Minggu, 25 Mei 2025
Beranda / Politik dan Hukum / Pelaku Aniaya Anak Tiri di Bireuen Ditangkap, Ibu Kandung: Akhirnya Ada Keadilan

Pelaku Aniaya Anak Tiri di Bireuen Ditangkap, Ibu Kandung: Akhirnya Ada Keadilan

Sabtu, 24 Mei 2025 10:00 WIB

Font: Ukuran: - +

Reporter : Alfi Nora

Setelah buron selama empat tahun, Yeni Lysha, seorang dosen di salah satu perguruan tinggi swasta di Bireuen, akhirnya ditangkap oleh tim Kejati Aceh di Jepara, Jawa Tengah, pada Sabtu, 18 Mei 2025. [Foto: for Dialeksis.com]


DIALEKSIS.COM | Banda Aceh - Setelah buron selama empat tahun, Yeni Lysha, seorang dosen di salah satu perguruan tinggi swasta di Bireuen, akhirnya ditangkap oleh tim Kejaksaan di Jepara, Jawa Tengah, pada Sabtu, 18 Mei 2025.

Rincian Soal: Tulis ulang bagian berita penangkapan ini mulai dari "DIALEKSIS.COM | Banda" sampai dengan "Kejaksaan di Jepara, Jawa Tengah, pada Sabtu, 18 Mei 2025.", dan tukar "Kejaksaan" dengan "Kejati Aceh".

Data yang Diberikan:
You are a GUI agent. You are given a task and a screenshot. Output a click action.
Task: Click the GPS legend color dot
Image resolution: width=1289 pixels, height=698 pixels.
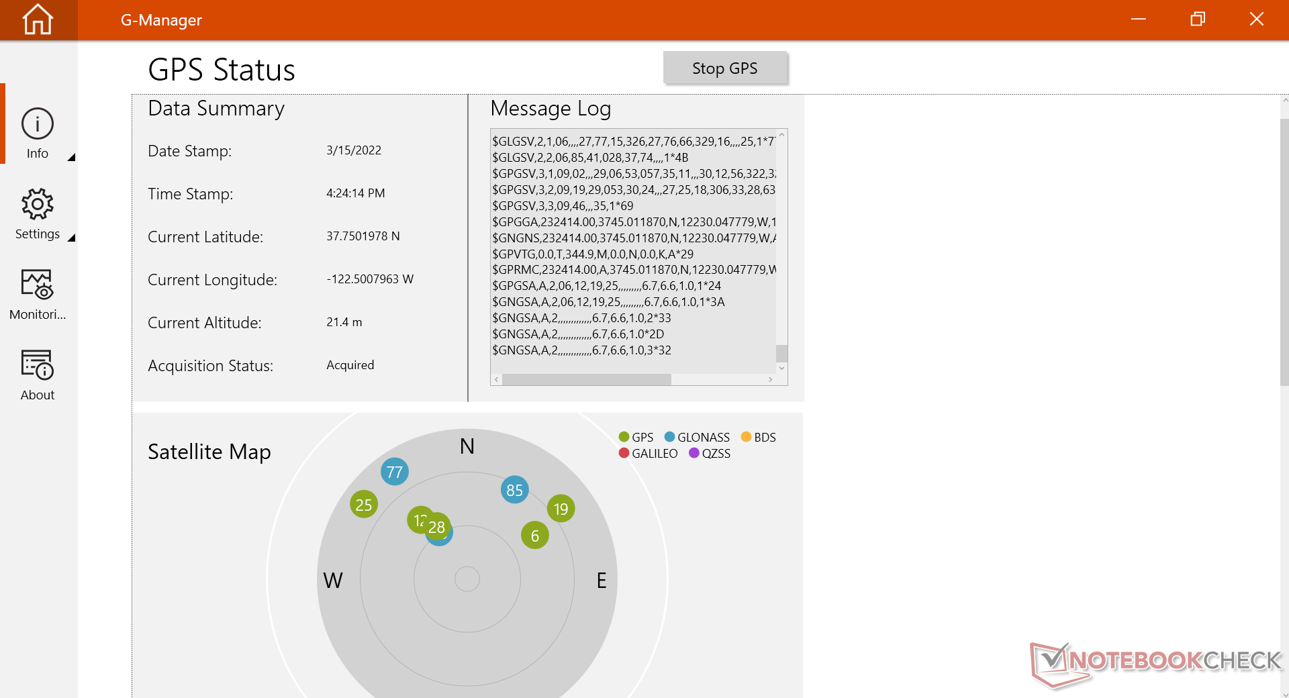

Jawaban Tugas:
DIALEKSIS.COM | Banda Aceh - Setelah buron selama empat tahun, Yeni Lysha, seorang dosen di salah satu perguruan tinggi swasta di Bireuen, akhirnya ditangkap oleh tim Kejati Aceh di Jepara, Jawa Tengah, pada Sabtu, 18 Mei 2025.